[Saved entries]

--

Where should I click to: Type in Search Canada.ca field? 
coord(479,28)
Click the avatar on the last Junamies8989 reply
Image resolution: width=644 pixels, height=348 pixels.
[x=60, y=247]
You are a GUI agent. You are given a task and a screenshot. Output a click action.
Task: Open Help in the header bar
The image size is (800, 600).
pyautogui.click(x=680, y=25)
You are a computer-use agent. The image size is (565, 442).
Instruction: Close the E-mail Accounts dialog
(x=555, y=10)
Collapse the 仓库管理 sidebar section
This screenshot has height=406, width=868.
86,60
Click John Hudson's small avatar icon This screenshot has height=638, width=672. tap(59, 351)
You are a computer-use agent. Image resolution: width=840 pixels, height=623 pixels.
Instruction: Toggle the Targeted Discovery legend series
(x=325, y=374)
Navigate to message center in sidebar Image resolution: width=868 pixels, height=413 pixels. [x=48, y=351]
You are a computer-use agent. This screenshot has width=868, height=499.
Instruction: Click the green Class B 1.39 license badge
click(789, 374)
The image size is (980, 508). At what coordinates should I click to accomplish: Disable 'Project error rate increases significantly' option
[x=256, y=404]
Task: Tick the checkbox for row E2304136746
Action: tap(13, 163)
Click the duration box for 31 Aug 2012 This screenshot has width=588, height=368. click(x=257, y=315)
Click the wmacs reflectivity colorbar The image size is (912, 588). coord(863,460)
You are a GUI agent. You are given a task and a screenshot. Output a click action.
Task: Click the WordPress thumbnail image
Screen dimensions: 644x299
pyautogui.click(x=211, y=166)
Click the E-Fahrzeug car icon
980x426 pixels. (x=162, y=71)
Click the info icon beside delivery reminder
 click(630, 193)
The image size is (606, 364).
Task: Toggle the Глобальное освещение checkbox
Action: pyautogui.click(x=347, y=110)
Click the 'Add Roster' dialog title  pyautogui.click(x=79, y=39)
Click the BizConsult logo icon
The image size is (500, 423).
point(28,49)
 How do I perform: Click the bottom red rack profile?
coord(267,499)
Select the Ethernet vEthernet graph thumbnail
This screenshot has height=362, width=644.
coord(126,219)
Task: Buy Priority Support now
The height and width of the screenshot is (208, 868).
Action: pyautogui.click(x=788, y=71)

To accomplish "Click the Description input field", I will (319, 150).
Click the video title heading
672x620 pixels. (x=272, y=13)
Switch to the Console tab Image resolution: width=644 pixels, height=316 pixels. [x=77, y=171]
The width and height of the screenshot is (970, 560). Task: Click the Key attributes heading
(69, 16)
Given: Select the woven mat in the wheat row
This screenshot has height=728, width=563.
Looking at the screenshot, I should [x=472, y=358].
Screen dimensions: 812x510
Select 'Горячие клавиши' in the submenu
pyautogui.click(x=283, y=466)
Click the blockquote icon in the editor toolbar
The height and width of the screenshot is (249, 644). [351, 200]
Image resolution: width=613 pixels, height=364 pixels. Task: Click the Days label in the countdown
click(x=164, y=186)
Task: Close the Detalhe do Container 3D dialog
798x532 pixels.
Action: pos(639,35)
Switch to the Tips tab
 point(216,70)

--

◆ Task ◆
Print exactly, and only, the lines running from the one that contains "How do I perform: Click" to the last line of the records above.

◆ Task solution ◆
 How do I perform: Click the bottom red rack profile?
coord(267,499)
Select the Ethernet vEthernet graph thumbnail
This screenshot has height=362, width=644.
coord(126,219)
Task: Buy Priority Support now
The height and width of the screenshot is (208, 868).
Action: pyautogui.click(x=788, y=71)

To accomplish "Click the Description input field", I will (319, 150).
Click the video title heading
672x620 pixels. (x=272, y=13)
Switch to the Console tab Image resolution: width=644 pixels, height=316 pixels. [x=77, y=171]
The width and height of the screenshot is (970, 560). Task: Click the Key attributes heading
(69, 16)
Given: Select the woven mat in the wheat row
This screenshot has height=728, width=563.
Looking at the screenshot, I should [x=472, y=358].
Screen dimensions: 812x510
Select 'Горячие клавиши' in the submenu
pyautogui.click(x=283, y=466)
Click the blockquote icon in the editor toolbar
The height and width of the screenshot is (249, 644). [351, 200]
Image resolution: width=613 pixels, height=364 pixels. Task: Click the Days label in the countdown
click(x=164, y=186)
Task: Close the Detalhe do Container 3D dialog
798x532 pixels.
Action: pos(639,35)
Switch to the Tips tab
 point(216,70)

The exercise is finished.